There are several limitations in the current study that need to be addressed. First, the included patients were recruited between 2008 and 2014, and this was before a widespread adoption of GLS assessments in the clinical setting. Consequently, imaging protocols were not adapted for speckle tracking analysis and several subjects lacked an apical three-chamber view which only allowed for biplane assessments of GLS. Furthermore, there was a substantial number of excluded subjects due to insufficient image quality and loss of raw data.

The number of excluded patients due to insufficient image quality was higher than expected and this cannot easily be explained. It has previously been reported that roughly 12% of echocardiographic examinations are unsuitable for quantitative LVEF assessment without injected contrast and there were no contrast examinations included in this material [29]. Why the echocardiographic raw data of 234 subjects was lost along the way can only be speculated upon; however, it can be summarized as a weakness attributable to the retrospective design.
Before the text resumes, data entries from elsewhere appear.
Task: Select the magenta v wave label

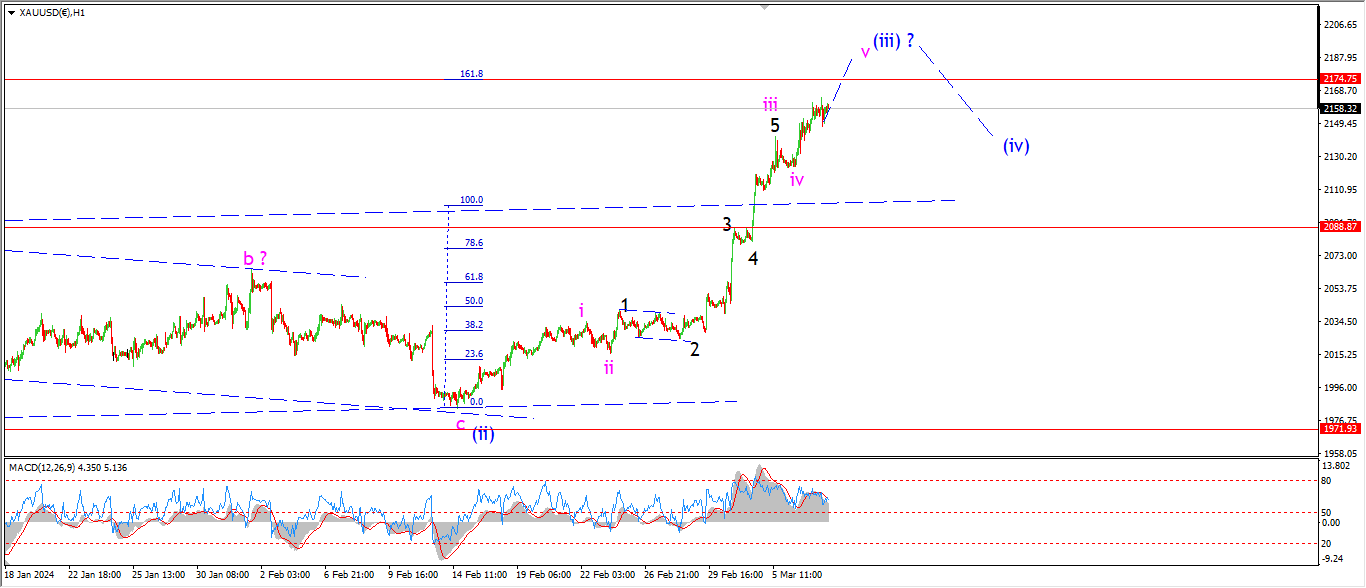Action: tap(864, 51)
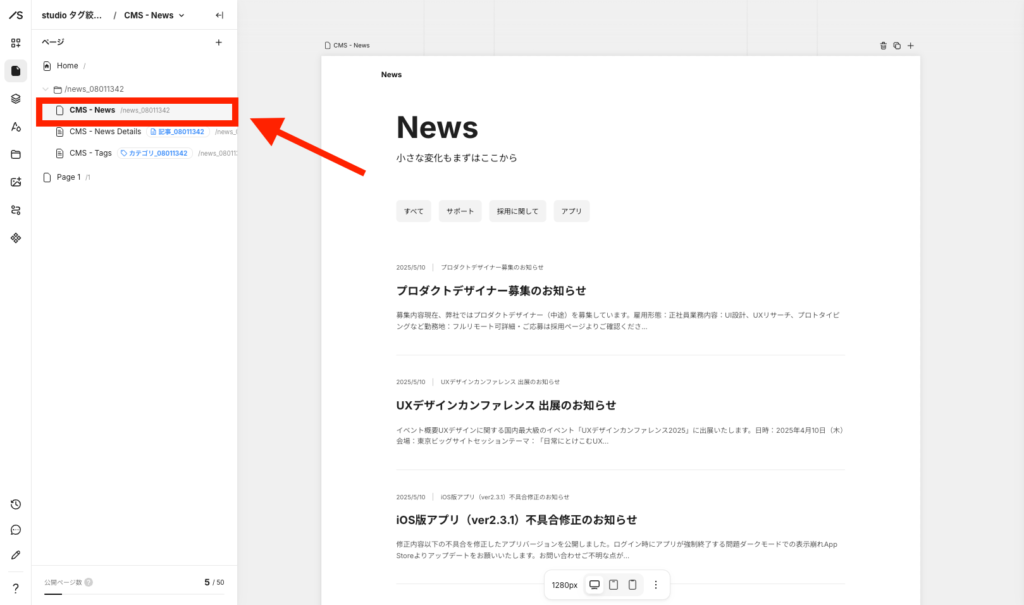Switch to tablet viewport preview
The image size is (1024, 605).
pyautogui.click(x=614, y=585)

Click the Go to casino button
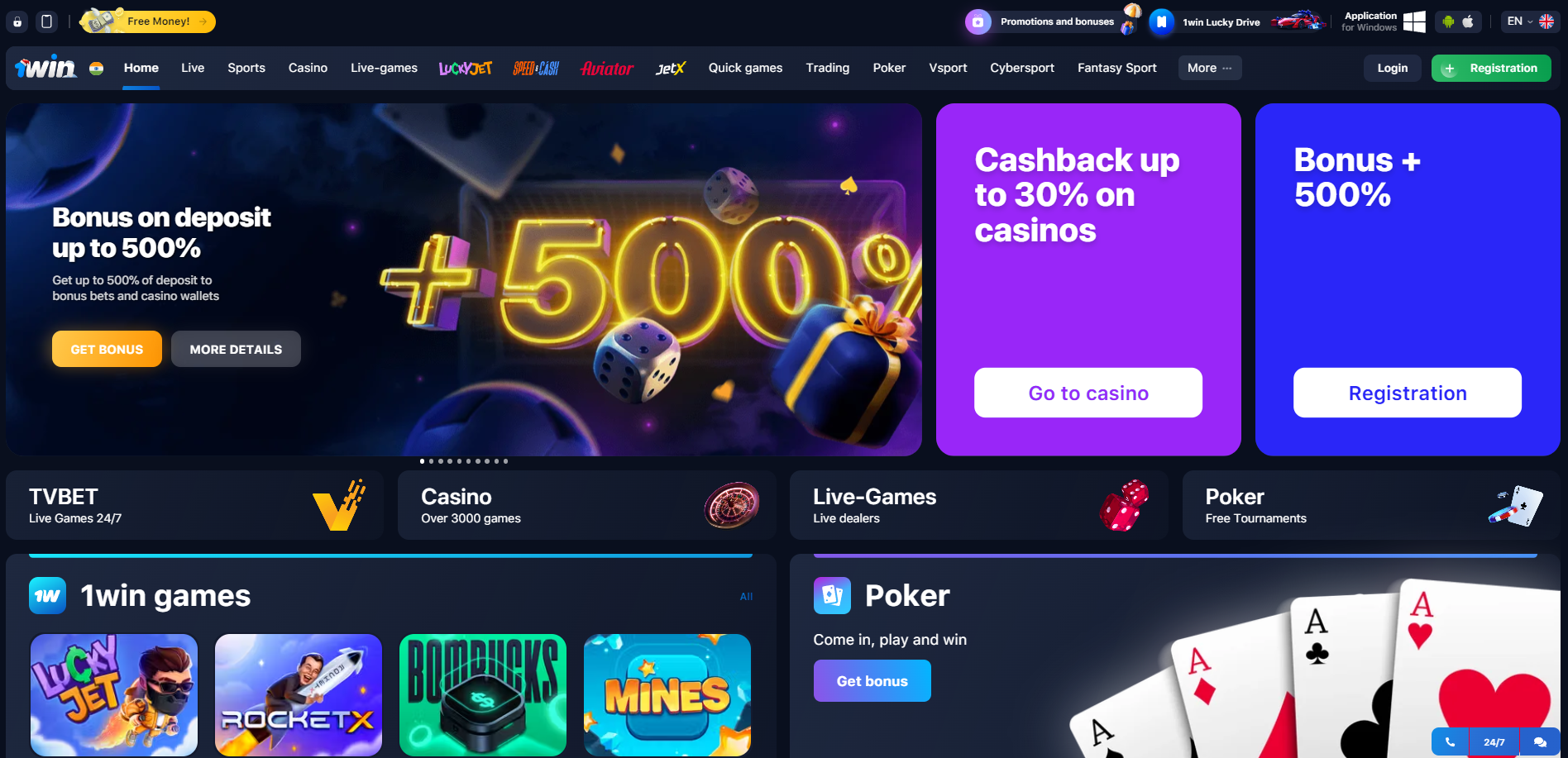[x=1088, y=393]
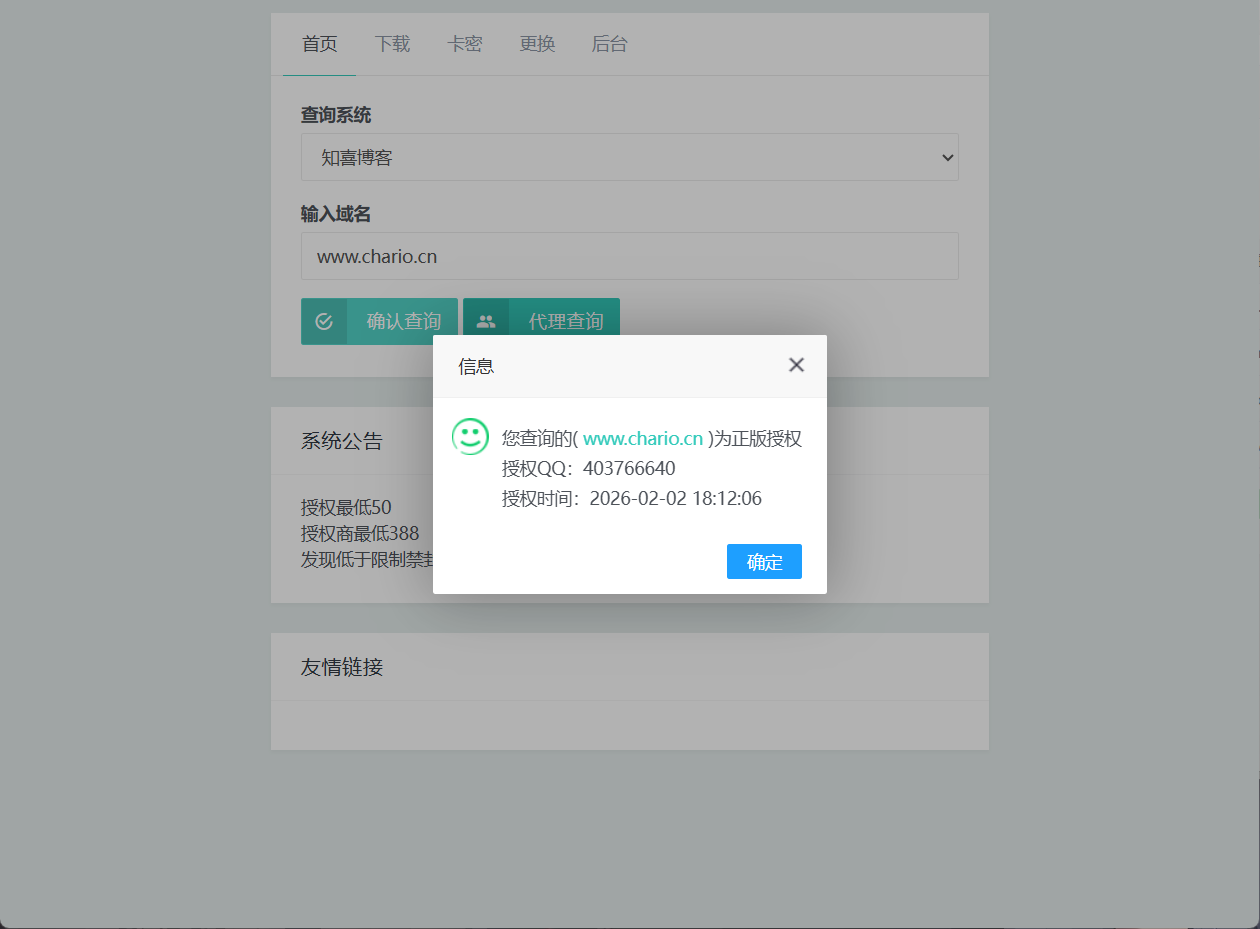Open the 下载 tab

[x=392, y=44]
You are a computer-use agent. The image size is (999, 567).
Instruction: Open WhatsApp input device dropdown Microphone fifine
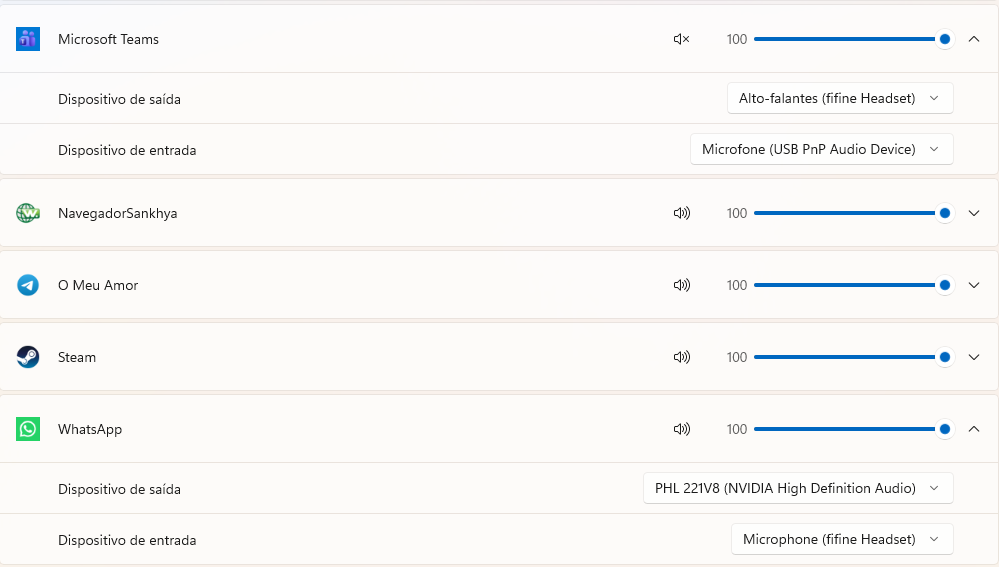(x=842, y=539)
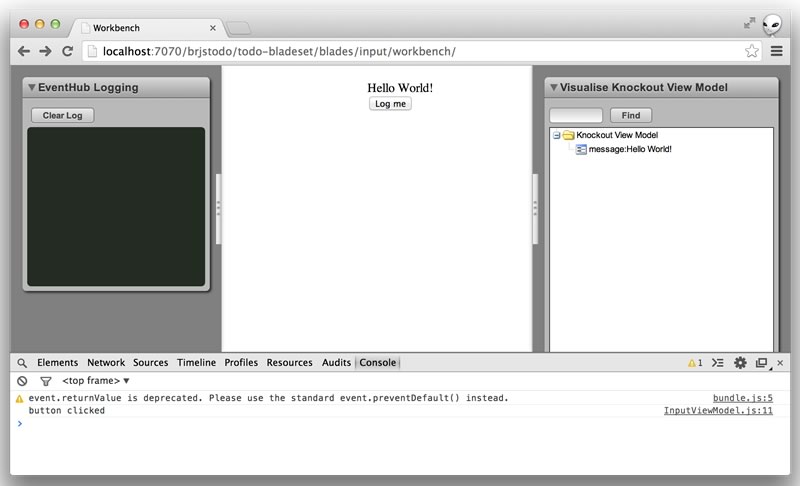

Second, the retrospective design has also limited clinical data acquisition, which prevented adjustments for confounding parameters such as blood pressure at examination and location of myocardial insult. High sensitivity troponins carry important prognostic information in ACS; however, inter-center assay differences prevented the inclusion of troponin as a continuous variable in the analysis. Troponins should preferably be included in future prognostic models when available [30].

Third, LVEF and GLS are both assessments of global myocardial function and any regional injury without global implications is therefore not accounted for. The speckle tracking technique allows regional functional assessment by calculation of mechanical dispersion between myocardial segments. Such assessments could possibly further strengthen echocardiographic prognostication post-MI [31, 32]. Evaluation of mechanical dispersion was, however, beyond the scope of this analysis and its clinical application as a predictor may be limited [33].

Lastly, myocardial stunning may be a confounding factor in the assessment of systolic function the first days following ACS. A repeated echocardiographic examination a few weeks after admission would more accurately correspond to irreversible injury. There is however no routine to repeat examinations among subjects with LVEF > 35% in Sweden. Consequently, that analysis is not possible in the current cohort.

Conclusion

In this large real-world cohort of ACS patients, recruited between 2008 and 2014 with predominantly normal or near-normal ejection fraction, both LVEF and GLS emerged as independent long-term risk predictors of combined all-cause mortality and heart failure re-hospitalizations. However, there was no significant improvement in outcome prediction from GLS when LVEF was already known.